Zbrojenia znacząco przyczyniły się do problemów gospodarczych Grecji. W chwili obecnej Grecy wydają na zbrojenia jakieś 3,5-4 % PKB. Co bardzo im ciąży. Na tyle jednak obawiają się Turków, że społeczeństwo to akceptuje. Więc skoro ty Peceed po raz kolejny powołujesz się na grecki przykład, ja się zapytam (też po raz kolejny - odpowiedzi się nie doczekałem do tej pory) czy Polacy zaakceptują likwidację 500+, 300+, 13. i 14. emerytury itd. by środki te przeznaczyć na zbrojenia? Jak sądzisz? To by było rocznie pod 70 mld. Czyli dałoby się pokryć wydatki zbrojeniowe. No i?

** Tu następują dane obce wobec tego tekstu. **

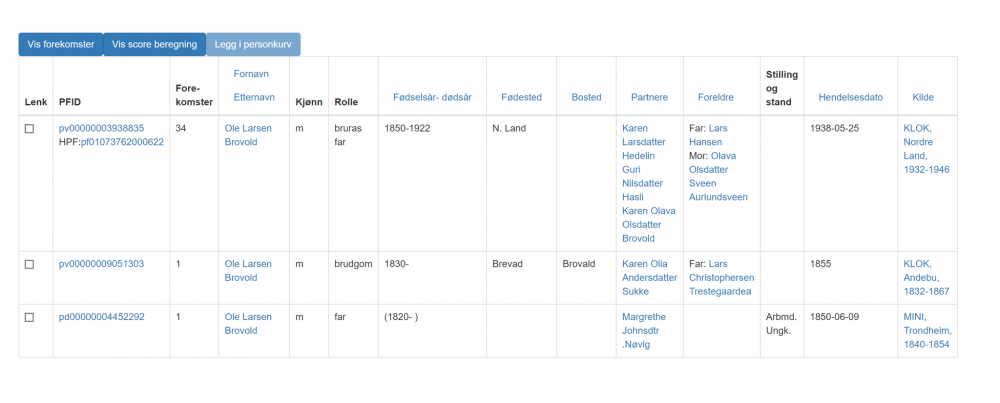
Task: Select checkbox for the brudgom row
Action: coord(29,264)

Sytuacja finansowa Polski jest FATALNA. Niewiele nam brakuje do załamania finansów publicznych. W zasadzie, gdyby nie kasa (wydatki) wyprowadzona poza budżet (negatywne skutki tego zjawiska ostatnio potwierdził NIK), to już przekroczylibyśmy spokojnie 55 % PKB i trzeba by już było zacząć hamować.
Bo będziemy ich używać przez kolejną dekadę.
Już zupełnie nic nie rozumiem. To po kie licho kupujemy aż tyle pozostałych czołgów? Ile ich potrzebujemy - może od tego należałoby zacząć.
Pozyjemy zobaczymy - jak to sie skonczy i czym.
Błąd w rozumowaniu panie Franku Wichuro. Bo jak już "zobaczymy", to będzie za późno. Nie będzie kasy - nie będzie armii. Nic nie będzie.